AIM — Convert every line of the entries below into a JSON list of strings, one string per line, leaving out blank lines.

* START DATA ROWS *

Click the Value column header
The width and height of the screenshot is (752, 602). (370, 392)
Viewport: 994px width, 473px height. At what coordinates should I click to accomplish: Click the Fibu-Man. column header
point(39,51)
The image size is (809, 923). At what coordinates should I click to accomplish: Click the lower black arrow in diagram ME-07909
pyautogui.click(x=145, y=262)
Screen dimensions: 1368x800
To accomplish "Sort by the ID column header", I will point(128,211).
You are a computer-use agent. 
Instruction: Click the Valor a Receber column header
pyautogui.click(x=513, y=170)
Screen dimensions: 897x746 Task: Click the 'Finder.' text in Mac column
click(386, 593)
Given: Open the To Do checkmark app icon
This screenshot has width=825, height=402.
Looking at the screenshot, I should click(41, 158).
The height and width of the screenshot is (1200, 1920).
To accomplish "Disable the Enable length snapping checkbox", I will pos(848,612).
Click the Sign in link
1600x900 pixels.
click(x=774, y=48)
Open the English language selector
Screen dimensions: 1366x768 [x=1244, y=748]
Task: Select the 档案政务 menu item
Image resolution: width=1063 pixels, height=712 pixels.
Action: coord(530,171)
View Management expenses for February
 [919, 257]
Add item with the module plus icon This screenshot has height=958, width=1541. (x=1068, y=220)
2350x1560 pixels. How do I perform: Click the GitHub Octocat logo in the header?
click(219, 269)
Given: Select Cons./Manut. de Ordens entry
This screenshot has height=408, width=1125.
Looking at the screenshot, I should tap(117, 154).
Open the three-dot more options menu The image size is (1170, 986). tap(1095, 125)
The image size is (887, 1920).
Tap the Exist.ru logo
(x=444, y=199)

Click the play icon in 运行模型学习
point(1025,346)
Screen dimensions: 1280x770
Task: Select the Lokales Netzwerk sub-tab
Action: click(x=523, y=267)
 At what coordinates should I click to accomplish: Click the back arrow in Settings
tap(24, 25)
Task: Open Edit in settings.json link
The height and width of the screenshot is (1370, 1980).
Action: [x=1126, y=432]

* END DATA ROWS *

REPLY —
[
  "Click the Value column header",
  "The width and height of the screenshot is (752, 602). (370, 392)",
  "Viewport: 994px width, 473px height. At what coordinates should I click to accomplish: Click the Fibu-Man. column header",
  "point(39,51)",
  "The image size is (809, 923). At what coordinates should I click to accomplish: Click the lower black arrow in diagram ME-07909",
  "pyautogui.click(x=145, y=262)",
  "Screen dimensions: 1368x800",
  "To accomplish \"Sort by the ID column header\", I will point(128,211).",
  "You are a computer-use agent. ",
  "Instruction: Click the Valor a Receber column header",
  "pyautogui.click(x=513, y=170)",
  "Screen dimensions: 897x746 Task: Click the 'Finder.' text in Mac column",
  "click(386, 593)",
  "Given: Open the To Do checkmark app icon",
  "This screenshot has width=825, height=402.",
  "Looking at the screenshot, I should click(41, 158).",
  "The height and width of the screenshot is (1200, 1920).",
  "To accomplish \"Disable the Enable length snapping checkbox\", I will pos(848,612).",
  "Click the Sign in link",
  "1600x900 pixels.",
  "click(x=774, y=48)",
  "Open the English language selector",
  "Screen dimensions: 1366x768 [x=1244, y=748]",
  "Task: Select the 档案政务 menu item",
  "Image resolution: width=1063 pixels, height=712 pixels.",
  "Action: coord(530,171)",
  "View Management expenses for February",
  " [919, 257]",
  "Add item with the module plus icon This screenshot has height=958, width=1541. (x=1068, y=220)",
  "2350x1560 pixels. How do I perform: Click the GitHub Octocat logo in the header?",
  "click(219, 269)",
  "Given: Select Cons./Manut. de Ordens entry",
  "This screenshot has height=408, width=1125.",
  "Looking at the screenshot, I should tap(117, 154).",
  "Open the three-dot more options menu The image size is (1170, 986). tap(1095, 125)",
  "The image size is (887, 1920).",
  "Tap the Exist.ru logo",
  "(x=444, y=199)",
  "Click the play icon in 运行模型学习",
  "point(1025,346)",
  "Screen dimensions: 1280x770",
  "Task: Select the Lokales Netzwerk sub-tab",
  "Action: click(x=523, y=267)",
  " At what coordinates should I click to accomplish: Click the back arrow in Settings",
  "tap(24, 25)",
  "Task: Open Edit in settings.json link",
  "The height and width of the screenshot is (1370, 1980).",
  "Action: [x=1126, y=432]"
]